To create a similarity server, we just create a simserver.SessionServer object and register it with a Pyro daemon for remote access. There is a small example script included with simserver, run it with:

$ python -m simserver.run_simserver /tmp/testserver

You can just ctrl+c to terminate the server, but leave it running for now.

Now open your Python shell again, in another terminal window or possibly on another machine, and:

>>> import Pyro4
>>> service = Pyro4.Proxy(Pyro4.locateNS().lookup('gensim.testserver'))

Now service is only a proxy object: every call is physically executed wherever you ran the run_server.py script, which can be a totally different computer (within a network broadcast domain), but you don’t even know:

>>> print(service.status())
>>> service.train(corpus)
>>> service.index(other_corpus)
>>> service.find_similar(query)
>>> ...

It is worth mentioning that Irmen, the author of Pyro, also released Pyrolite recently. That is a package which allows you to create Pyro proxies also from Java and .NET, in addition to Python. That way you can call remote methods from there too—the client doesn’t have to be in Python.

Concurrency

Ok, now it’s getting interesting. Since we can access the service remotely, what happens if multiple clients create proxies to it at the same time? What if they want to modify the server index at the same time?

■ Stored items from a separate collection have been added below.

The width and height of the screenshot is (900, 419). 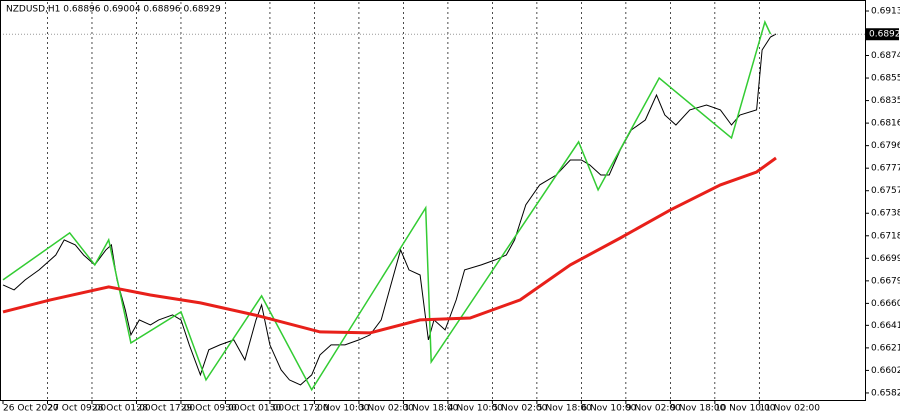 What do you see at coordinates (886, 56) in the screenshot?
I see `y-tick-label: 0.68745` at bounding box center [886, 56].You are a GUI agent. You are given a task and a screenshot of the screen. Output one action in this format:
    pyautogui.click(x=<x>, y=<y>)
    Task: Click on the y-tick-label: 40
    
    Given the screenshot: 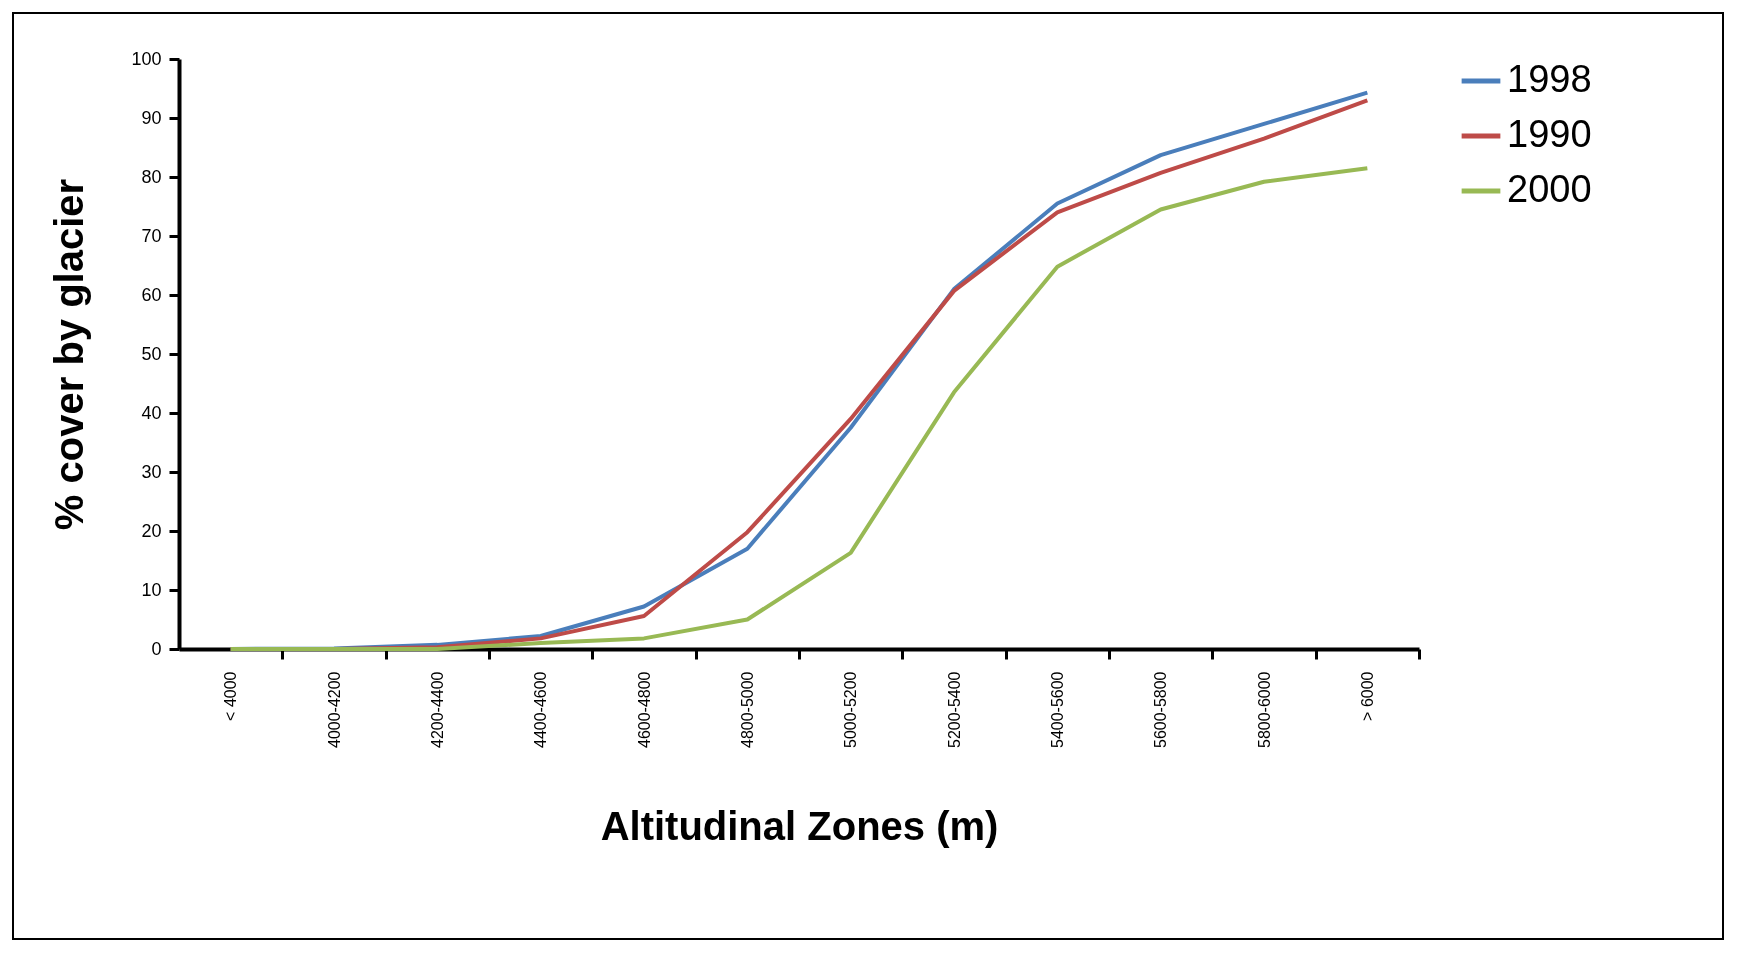 What is the action you would take?
    pyautogui.click(x=152, y=412)
     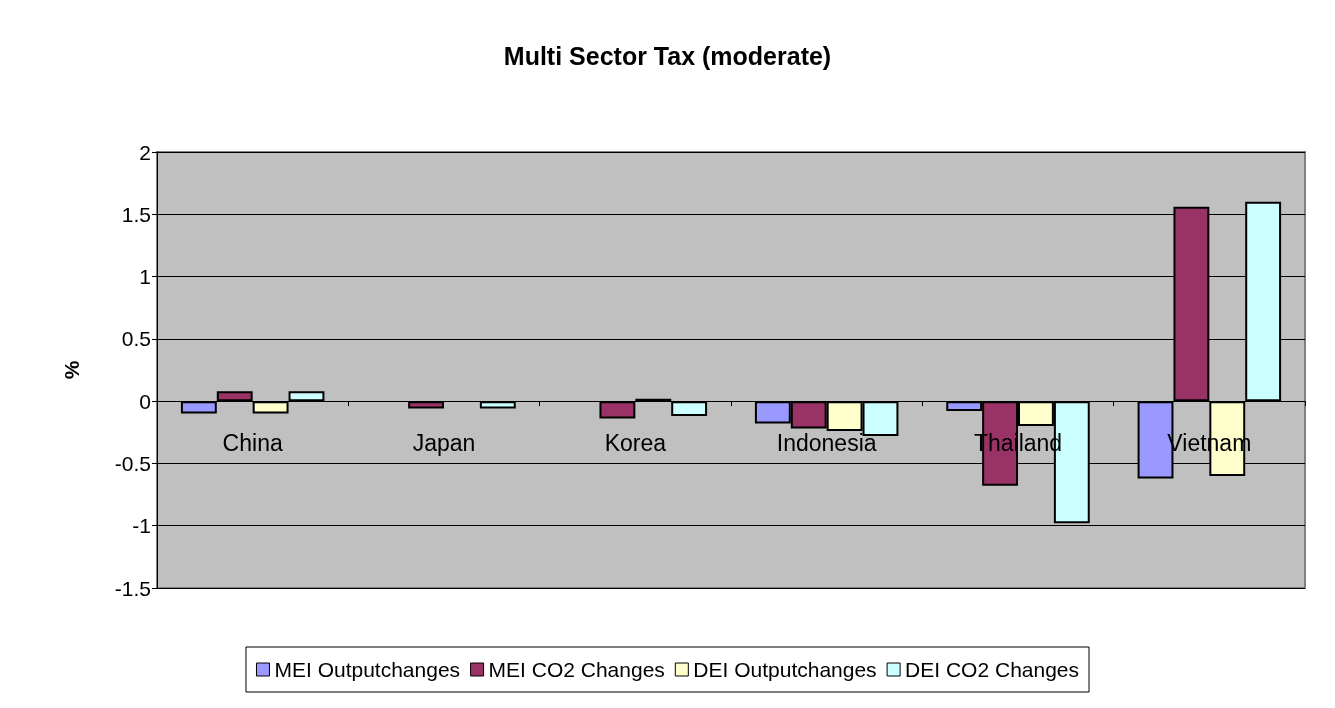 I want to click on chart-title: Multi Sector Tax (moderate), so click(x=668, y=56).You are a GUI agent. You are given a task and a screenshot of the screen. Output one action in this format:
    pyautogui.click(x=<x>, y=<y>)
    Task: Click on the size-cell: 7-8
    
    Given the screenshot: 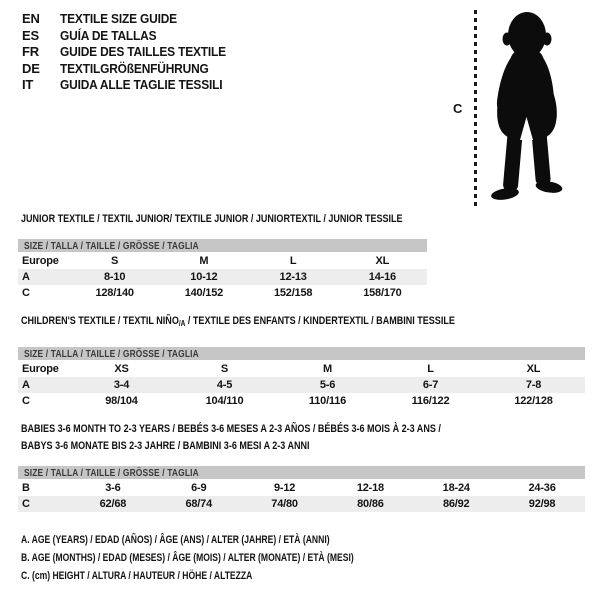 What is the action you would take?
    pyautogui.click(x=534, y=385)
    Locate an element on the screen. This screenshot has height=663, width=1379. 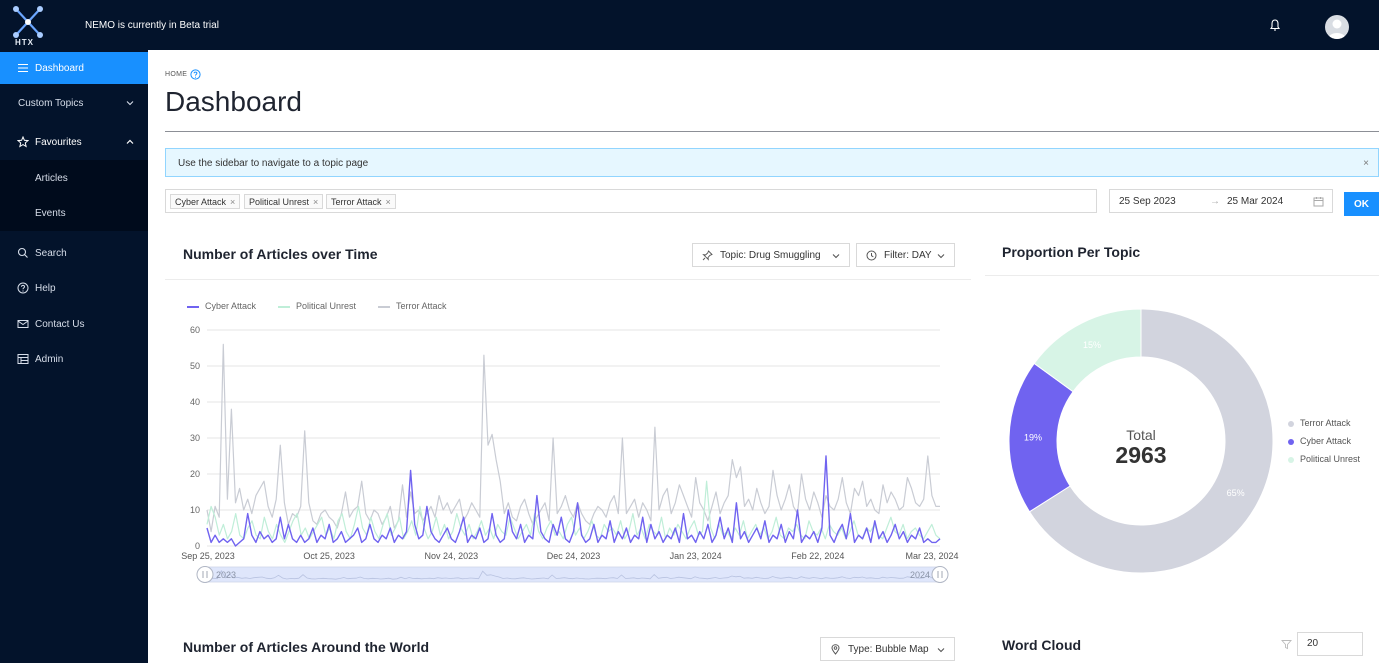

Answer: the SessionServer object is thread-safe, so that when each client spawns a request thread via Pyro, they don’t step on each other’s toes.

This means that:

  1. There can be multiple simultaneous service.find_similar queries (or, in general, multiple simultaneus calls that are “read-only”).
  2. When two clients issue modification calls (index/train/delete/drop_index/...) at the same time, an internal lock serializes them – the later call has to wait.
  3. While one client is modifying the index, all other clients’ queries still see the original index. Only once the modifications are committed do they become “visible”.

What do you mean, visible?

The service uses transactions internally. This means that each modification is done over a clone of the service. If the modification session fails for whatever reason (exception in code; power failure that turns off the server; client unhappy with how the session went), it can be rolled back. It also means other clients can continue querying the original index during index updates.

The mechanism is hidden from users by default through auto-committing (it was already happening in the examples above too), but auto-committing can be turned off explicitly:

>>> service.set_autosession(False)
>>> service.train(corpus)
RuntimeError: must open a session before modifying SessionServer
>>> service.open_session()
>>> service.train(corpus)
>>> service.index(corpus)
>>> service.delete(doc_ids)
>>> ...

None of these changes are visible to other clients, yet. Also, other clients’ calls to index/train/etc will block until this session is committed/rolled back—there cannot be two open sessions at the same time.

To end a session:

>>> service.rollback() # discard all changes since open_session()

or:

>>> service.commit() # make changes public; now other clients can see changes/acquire the modification lock

Other stuff

TODO Custom document parsing (in lieu of utils.simple_preprocess). Different models (not just lsi). Optimizing the index with service.optimize(). TODO add some hard numbers; example tutorial for some bigger collection, e.g. for arxiv.org or wikipedia.